In the absence of a Castro interview or any particularly new information about his career, there was another option that would have freshened up the account: new insight into the man and his revolution. Unfortunately there was little of that either. The talking heads were used largely to support the view that Castro was a great man or to fill in parts of the narrative for which no footage was available. The picture of Castro's relationship with Che Guevara, for instance, was utterly conventional, despite the fact that far more interesting stuff is readily available. Why not, for instance, interview John Lee Anderson, whose definitive biography of Che was published a year ago? Why bring in Celia Sanchez, Castro's lover for two decades, without touching on the mystery of her death? And why settle for the coy script line that Cubans know remarkably little about Castro's private life when several members of Castro's immediate family, including his daughter, are living in the US and in a position to round out the man's personality?
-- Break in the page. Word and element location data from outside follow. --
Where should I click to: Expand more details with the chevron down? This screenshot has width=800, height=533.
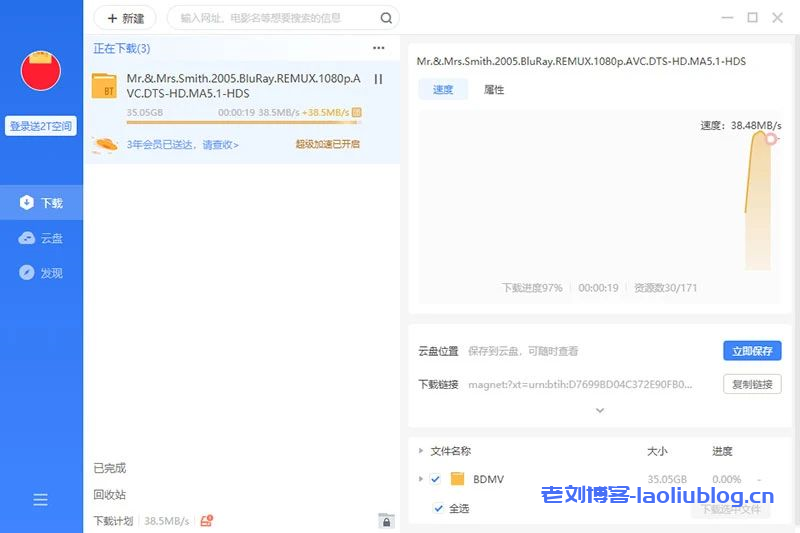pyautogui.click(x=600, y=410)
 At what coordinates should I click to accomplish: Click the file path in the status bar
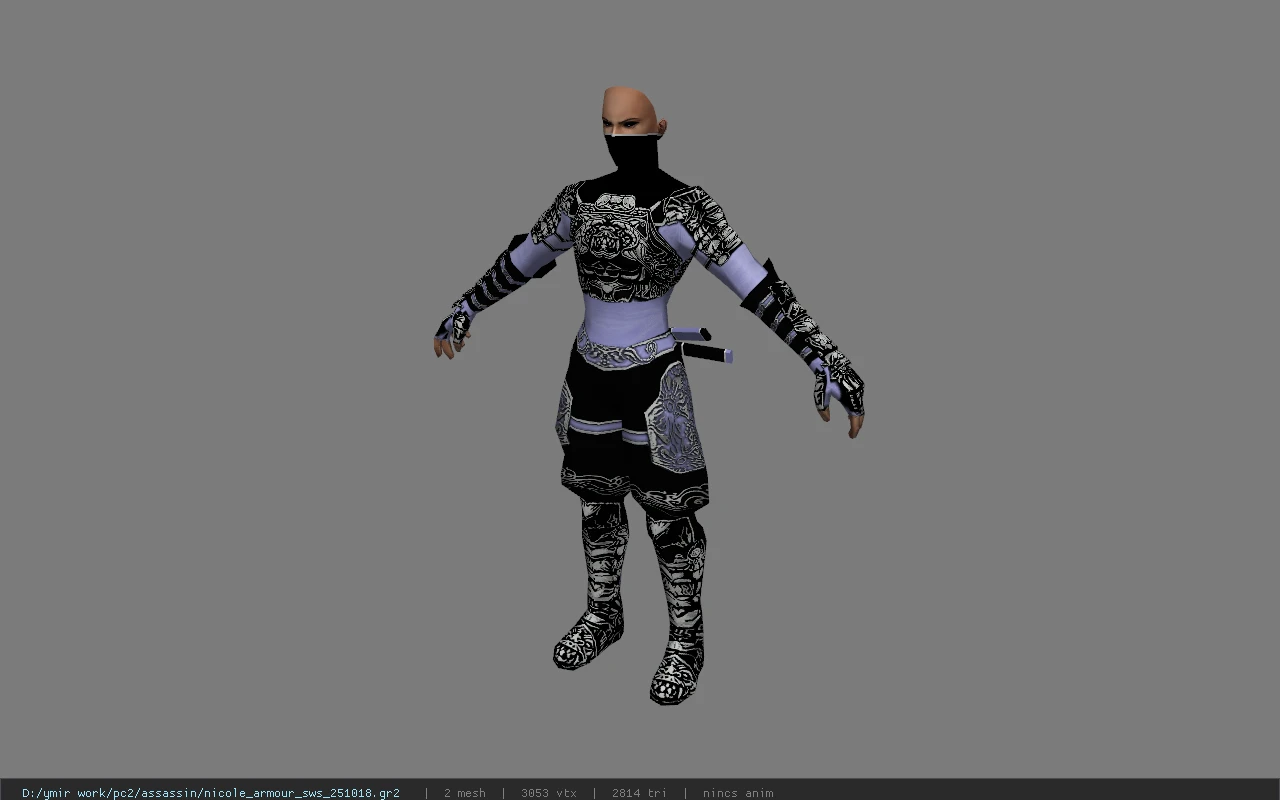click(211, 793)
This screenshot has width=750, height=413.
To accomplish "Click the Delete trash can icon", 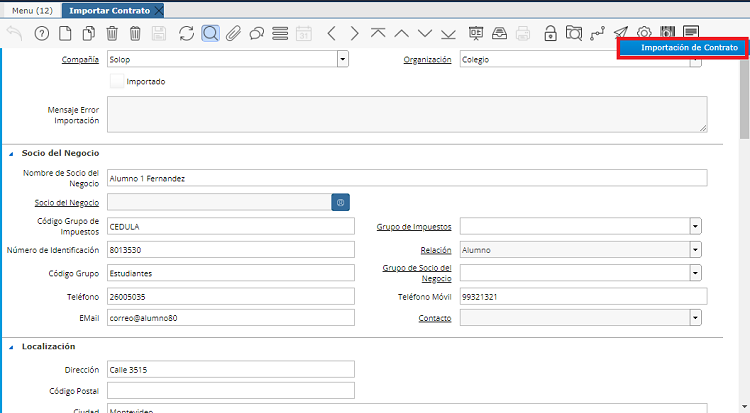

But perhaps the biggest disappointment was that the Cuba that Castro created and defended was, in this documentary, little more than a cipher, a stage set on which Castro was permitted to strut to general applause. Yes, Castro did put Cuba on the map, as one of the contributors said, but his economic policies were a disaster, and not simply because of the US blockade. When the Soviet Union collapsed, Cuba was revealed as a remittance man, living on the subsidies of inflated sugar prices and cheap oil from the Eastern Bloc. When it all fell to bits, Cuba nearly starved before Castro would agree to relax his orthodoxy. Castro's Cuba may have been a revolutionary inspiration, but it was also so stiflingly bureaucratic that, in the end, the only man who could count on getting things done was Castro himself. It's not enough to praise him for rolling up his sleeves in a crisis. He was responsible for many of the problems in the first place.

The Cuba that Castro sees out of his window now is staggering back onto its feet, but its people are weary and apprehensive. A professional salary will scarcely buy a bottle of milk a day and anyone without access to US dollars goes hungry. Tourism is booming, yes, but surgeons and architects are moonlighting as hotel porters for the dollar tips.

Prostitution is booming, too as plane-loads of young men from Europe and Latin America arrive in Havana to enjoy the delights of the teenaged girls who have decided that there is little point in staying in education if the reward is penury. Long-standing supporters of the revolution are in despair, struggling to put food on the table and to keep their own granddaughters off the streets, and when the Pope arrived a year ago, Cubans turned out in their tens of thousands to greet him, hungry to share in an act of faith and in the sense that the world had not entirely forgotten them in their misery.

Castro describes his revolution as David against Goliath and it is not an unfair description. But the difference is that David defeated Goliath.

Castro has made Goliath's continuing menace the pretext for his own continuing power. Cuba has survived, but these days, it looks less like a revolutionary victory than a feat of personal endurance. Many Cubans now wish that he had not made them endure him quite so long.